With the release of ChatGPT at the end of last year we saw a huge shift from the traditional AI we've been using for years to something that can generate new content – GPT stands for generative pre-trained transformer, and the key word is “generative”. So although there’s a lot of hype, there’s no doubt of the massive impact of this breakthrough.

I asked ChatGPT what it sees as the key risks presented by this new technology. Firstly, it listed job displacement. Originally it was thought that AI would replace the mundane, repetitive tasks, but actually there are large parts of industries on the creative side, in content production, that will be displaced. Think new songs, pieces of art, advertising campaigns, etc.

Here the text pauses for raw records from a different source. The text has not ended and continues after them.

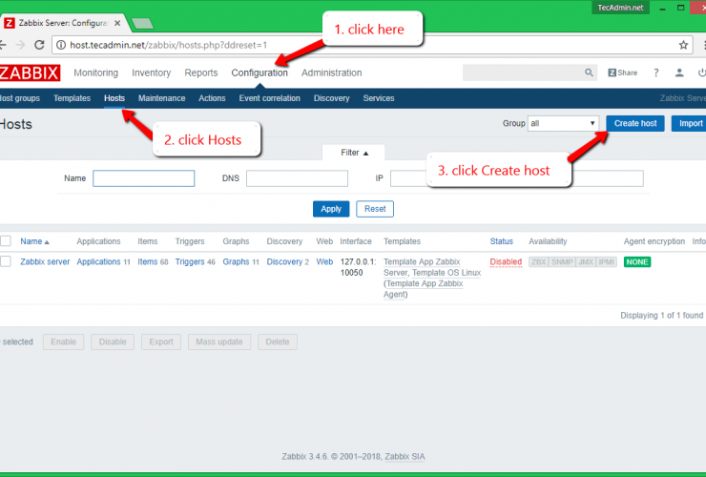Open the user profile icon

tap(678, 73)
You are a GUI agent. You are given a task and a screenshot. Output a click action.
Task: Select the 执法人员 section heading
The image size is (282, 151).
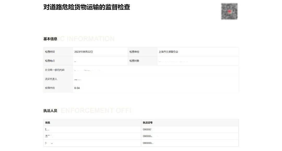coord(50,111)
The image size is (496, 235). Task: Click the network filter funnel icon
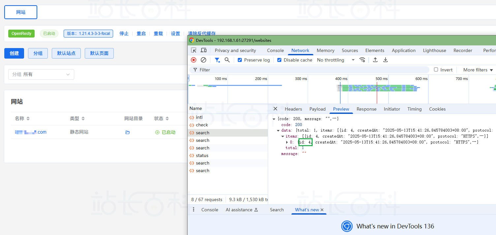point(217,60)
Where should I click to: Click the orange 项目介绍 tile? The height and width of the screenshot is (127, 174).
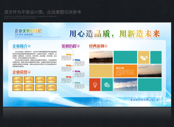point(125,71)
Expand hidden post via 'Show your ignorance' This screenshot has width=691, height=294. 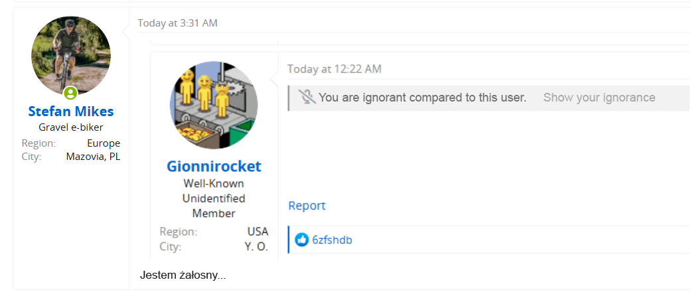(x=599, y=98)
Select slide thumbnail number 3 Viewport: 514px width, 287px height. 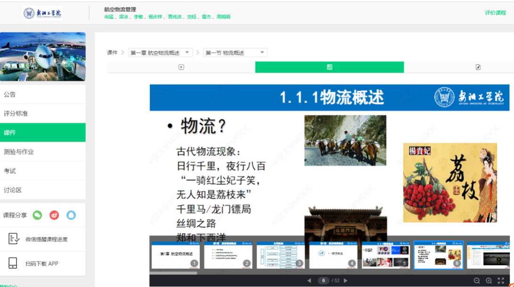click(x=281, y=255)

Another risk ChatGPT mentioned was bias and discrimination. If AI can perpetuate biases that are present in the data, where does that lead? Politically, for example, what will happen in next year’s US election?

The third risk is around security and privacy. AI can effectively impersonate people in speech, language and even visually. Imagine the potential impact this could have on our privacy and data security?

Looking at the upside, AI provides almost every industry we know of with enormous opportunities to drive through efficiencies and enhance productivity. I mentioned creative industries like art, music and design where generative AI can now create new content. It will be able to do that at a far lower cost. We’ll continue to see disruption in customer services where annoying chatbots develop human-like intelligence to understand the questions and solutions we are looking to answer. Healthcare will be transformed in areas like diagnostics. Imagine the possibilities around how we can better manage both energy consumption and production?  

Like the internet and the smartphone transformed our lives and industries, generative AI will do the same. It will have many positive impacts on businesses, but the impact it has on society will be much more complicated. While we’ve seen tremendous progress over the past 40-50 years with hundreds of millions of people no longer living in poverty, the wealth divide is getting worse. Put simply, the share of the pie going to capital compared to labour continues to grow and AI will only accelerate that. It's hard to see how that is a good thing.

Nowhere is this divide more apparent than in the financial markets. We have two separate markets in the US, and then there’s the rest of the world. In the US those seven MANAMAT companies are 29% of the market, but their PEs are, depending on the company, in the high 30s or 40s. It’s one thing having that sort of a PE in a company with a market cap closer to $100 billion – you can grow that market much quicker than you can grow a three-trillion-dollar company, so you’re paying a lot for owning those companies.

While there are differences with the dot.com bubble in the late 90s – these are much bigger, more advanced, profit-making companies – there are many similarities in terms of the disparity between tech and non-tech companies or between growth and value stocks.

Overall, the S&P 500 is trading off a cyclical-adjusted PE (a long-term PE) of close to 30. And whenever you have reached that type of level, over the last few decades, it has meant your future returns, unfortunately, on a real basis, are closer to 2%. We are also now 500 basis points into a credit tightening cycle in the US. So we’re at a point where there is recession risk and the market is trading at very high multiples. There are going to be winners and losers, but overall the US market is very expensive.